Joe Biden’s government has already warned that there will be no AstraZeneca vaccines in the combo (it should be remembered that this vaccine is not licensed in the United States) and that among the possibilities are those of Moderna, Johnson & Johnson and Pfizer.
The first two are not allowed in Argentina, so the country will not be able to use them until ANMAT gives them the green light. Regarding Pfizer, Argentina approved it (it was the first authorized in the country), but the problem it’s legal.
With this there will be three times our country could losing the chance to receive the Pfizer vaccine. This time, free. Some representatives of the ruling party, who until recently spoke of a mere “obsession” with Pfizer, are now beginning to understand that it is the only vaccine so far. approved for children under 18.
The novel began with the bilateral negotiation between the government and the American laboratory, which finished in shipwreck in 2020. Now, on both sides of the counter, they are saying that negotiations are still open and that there are attempts to get it back afloat.
The Central Military Hospital, where Pfizer conducted its largest Phase 3 study. Photo: Maxi Failla
It’s done the mother of all traps: the possibility of reforming the law on vaccines so that the concept of “negligence” contained therein (the laboratory should make a possible judgment in the event of negligence) is definitely exile. It is not clear if this will be possible.
From this “original flaw” all that followed was unleashed. The blooper of the director of Covax for Latin America this week did more than naked this same problem.
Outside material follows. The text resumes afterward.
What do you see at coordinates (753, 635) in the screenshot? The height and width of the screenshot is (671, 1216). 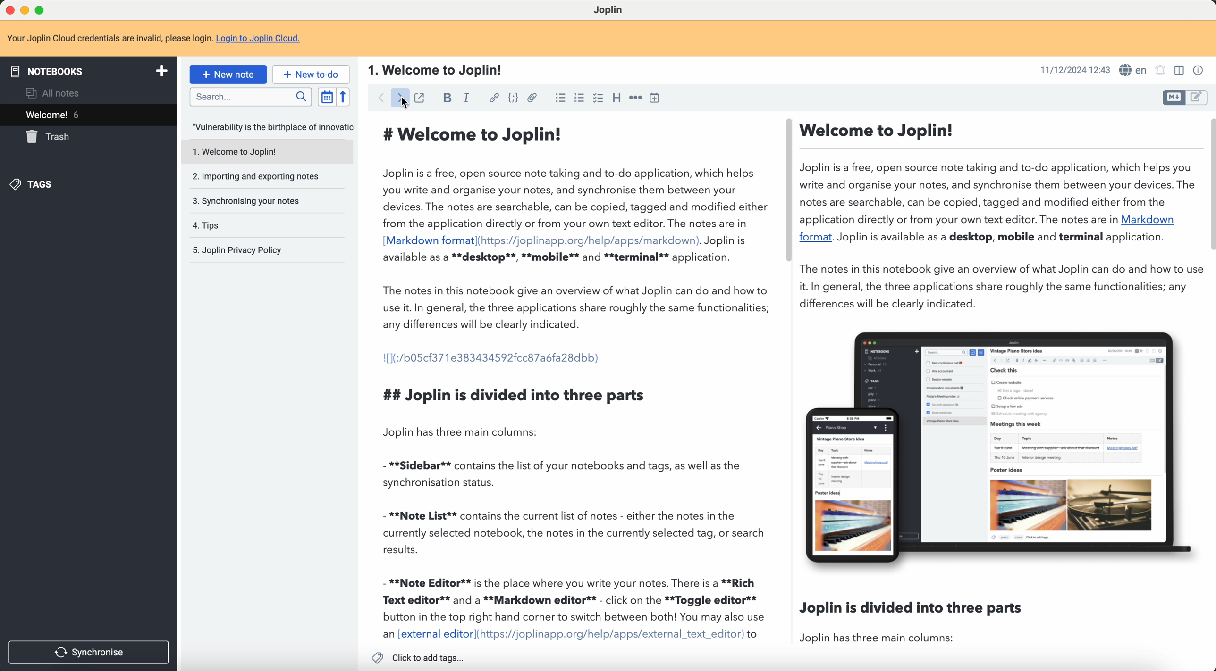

Argentina confirmed they wanted Pfizer, but at that time nothing had been done to overcome the legal hurdle.
It’s like wanting to enter a country without a passport. Anyone can say they have a desire to do a certain thing, but if the conditions are not right for it to happen, the desire becomes a formalism. It is not a formalism what they did Brazil, Chile, Uruguay, Paraguay, Ecuador, Colombia and Peru, who have already concluded their contracts with Pfizer.
The third episode of the saga was known this Friday and has to do with the donation of vaccines that the United States will make. Recipient countries must have the corresponding and adequate legislation in order to receive the doses that are offered. Once again, Argentina is in the same labyrinth.
What Minister Carla Vizzotti envisioned on Wednesday “the obsession with Pfizer” persecute the Argentines. Posed like that, it brings him closer to a pathology psychological than an immune target. That is, the forbidden, which cannot happen, and yet the temptation for it to happen is always at hand.